Dracula's premiere episode found Jonathan Harker (John Heffernan) in the vampire's castle to sort out his trip to England. The undead warlord is initially old and decrepit, seemingly dried up from not feeding. Over the next few days, though, he looks younger and younger as he secretly drains Jonathan's blood. The nearby town contains people the vampire could have fed off, yet Vlad never opted to do so in a mind-boggling decision. He could also have traveled as a wolf somewhere, so he should have been able to find food somehow.

Also, this raises a valid concern in the final episode, "The Dark Compass," where he is revived after spending 123 years underwater after the Demeter sank. Dracula hid in his coffin without sustenance for all that time, but somehow he emerges on England's soil fresh and young. Yet, with no blood to drink, he should have been old and withered.

Some fans argue his coffin had Transylvanian soil, which restores him, but even when he slept on this soil in his castle, he still became frail. Blood is the true key to the vampire's ability to stay young and vital. This Dracula should have been geriatric after 123 in the sea, but this oversight is for plot convenience, so he can become a playboy in 2020 London.

FAKE NEWS, FAKE MYTHS

In the finale, Zoe (Agatha's descendant, also played by Dolly Wells) reveals all of Dracula's supposed weaknesses (burning up if exposed to sunlight, fear of the cross, needing an invitation to enter a place, etc.) were only able to manifest because the vampire gave them power. In actuality, they had no bearing on his existence.

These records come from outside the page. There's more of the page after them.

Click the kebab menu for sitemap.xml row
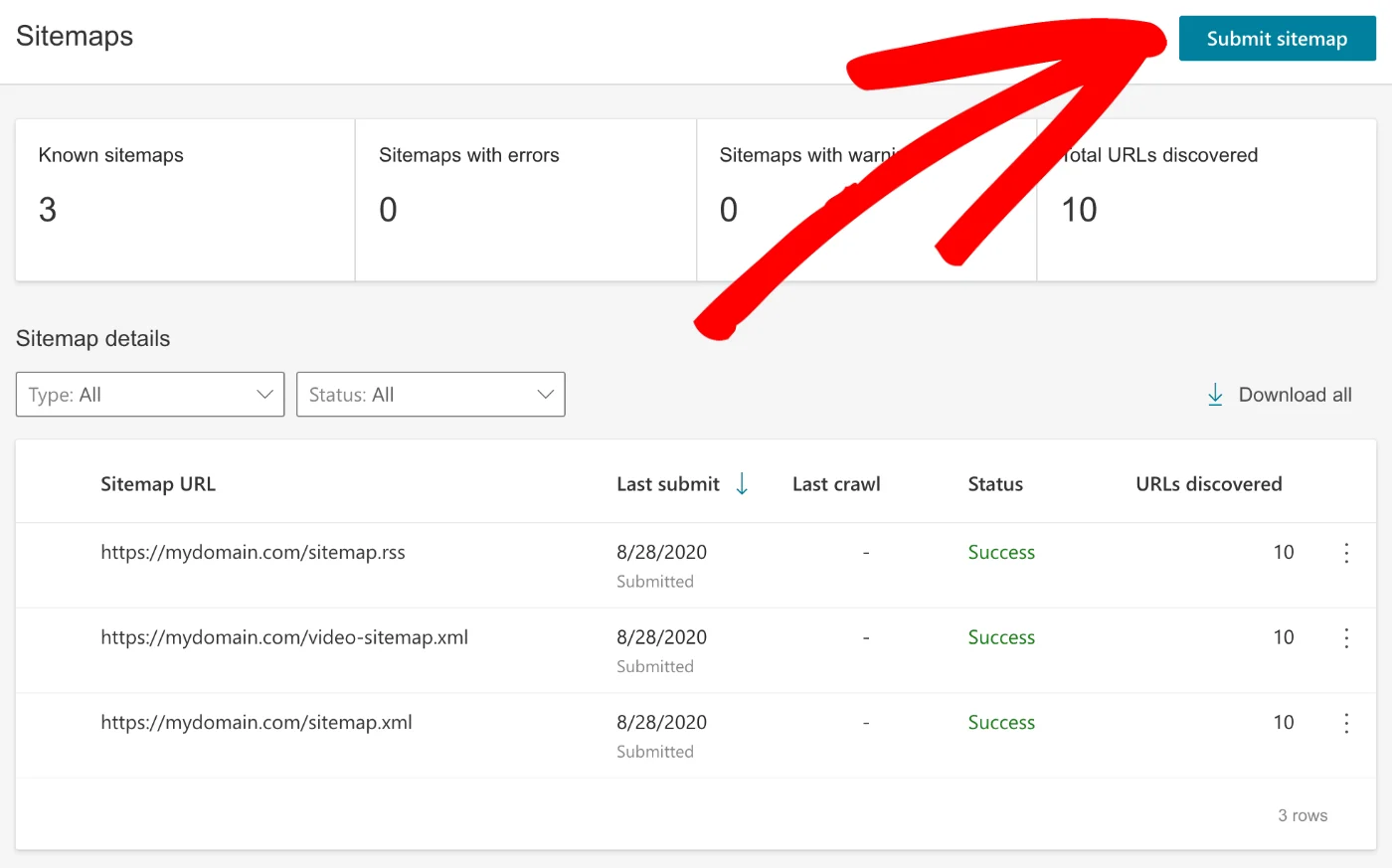Viewport: 1392px width, 868px height. click(1346, 723)
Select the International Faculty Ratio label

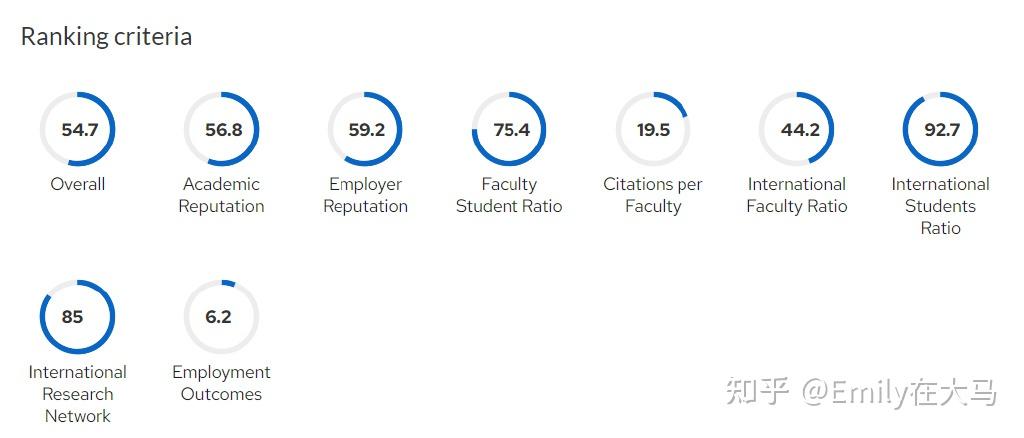coord(797,195)
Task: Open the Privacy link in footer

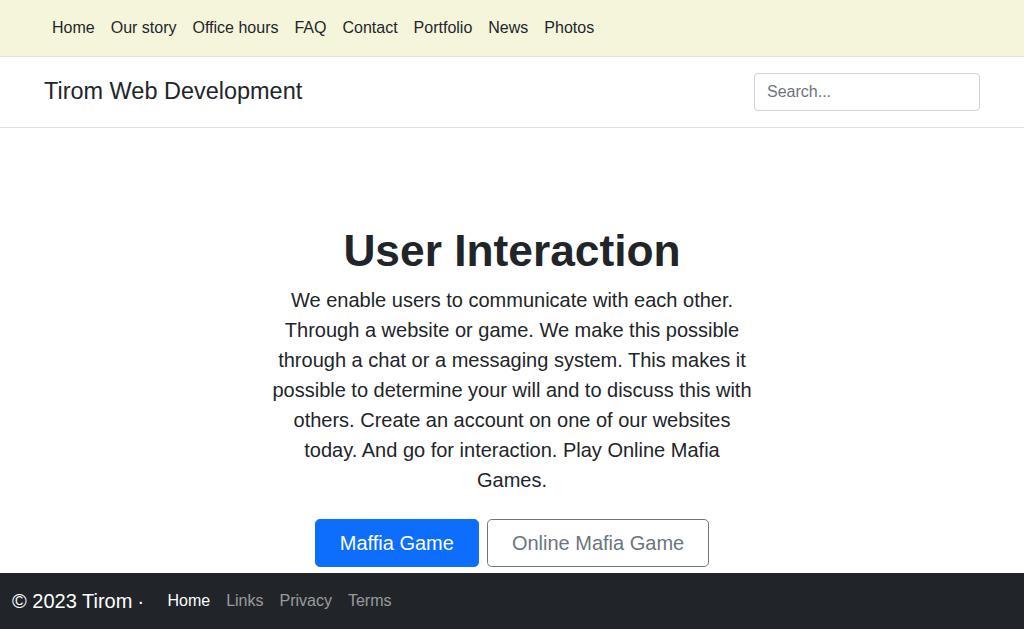Action: (305, 601)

In theory, Dracula was his own worst enemy, yet the series shows the sunlight burn him when he tries to kill Jonathan after the latter escaped his castle. He also should have been able to cross the gates of Agatha's church, but couldn't. So Zoe's explanation for his weaknesses was simply Dracula being too clever for its own good. The show tries to say these weaknesses weren't real but we see them hinder the vampire time and time again.

Executive produced by Mark Gatiss, Steven Moffat, Sue Vertue and Ben Irving, Dracula stars John Heffernan, Dolly Wells, Joanna Scanlan, Sacha Dhawan, Jonathan Aris, Morfydd Clark, Nathan Stewart-Jarrett and Claes Bang as Count Dracula. The miniseries debuted on BBC One Jan. 1 and is now streaming on Netflix.